Defiende que el Estado tiene que
decidir por encima de los intereses del individuo el grado de educación al que
puede acceder. Defiende que como el gobierno del que forma parte ha decidido
que España necesita operarios productivos para su crecimiento económico ese es
el máximo nivel de educación que se le puede exigir al Estado que facilite para
todos.
Wert se equivoca primero porque
nuestro país no es industrial y por tanto los operarios productivos no son la
única necesidad. Quizás en Alemania o en Estados Unidos donde la mayor parte de
sus beneficios - si eliminamos el 40% de los beneficios empresariales, que se
logran por pura especulación financiera a través de la deuda apalancada privada
y corporativa- y su crecimiento económico los genera la actividad industrial sí
sean imprescindibles. Pero aquí no.
Pero su error de fondo, el más
importante de todos, el que le hace convertirse en un antisistema furibundo
aunque no tenga pelo suficiente para engancharse unas buenas rastas, está en
otra cosa.
Puede que su incapacidad para girarse
a la izquierda le haya impedido ver que otrora, al otro lado de un muro
invisible que se dio en llamar Telón de Acero, eso ya se intentó.

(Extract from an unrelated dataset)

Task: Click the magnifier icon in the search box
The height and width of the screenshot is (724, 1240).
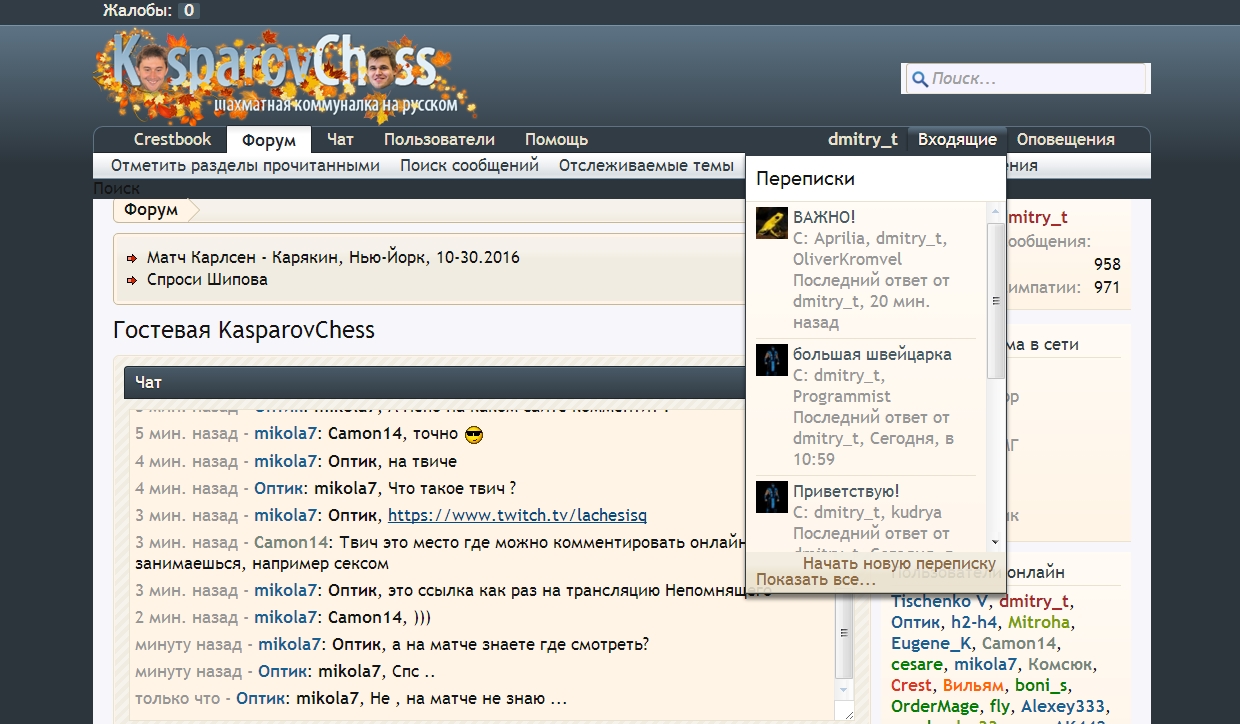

Se llama Materialismo Económico y
Sistema de Productividad Estatal y llevó al desastre al comunismo institucional
de la extinta Unión Soviética.
Como el Estado necesita operarios, se
educan operarios, como el estado necesita agricultores, se forman agricultores.
Los intereses, las expectativas e incluso las capacidades del individuo son
irrelevantes; todo se subsume a las necesidades económicas del Estado. Lo
demás es superestructura, si no innecesaria al menos prescindible.
Puede que Wert haya descubierto el
concepto en la cita de un profesor de Stanford pero es algo que, en un alemán
novecentista, ya expuso Engels y que, en un ruso con cerrado acento georgiano, Iósif Vissariónovich Dzhugashvili, por muchos conocido como Stalin, repitió
una y otra vez en sus discursos.
Va a ser que los extremos, según la
máxima tradicionalmente reconocida, se tocan y terminan defendiendo lo mismo. Y
en ambos casos, como José Ignacio Wert, están fuera del sistema.
Los alumnos, los profesores y los
padres seguimos dentro del sistema defendiendo
aquel que elegimos y que nos permite elegir.
Bienvenido al radicalismo antisistema,
señor ministro Wert, salude el bueno de Iósif de mi parte.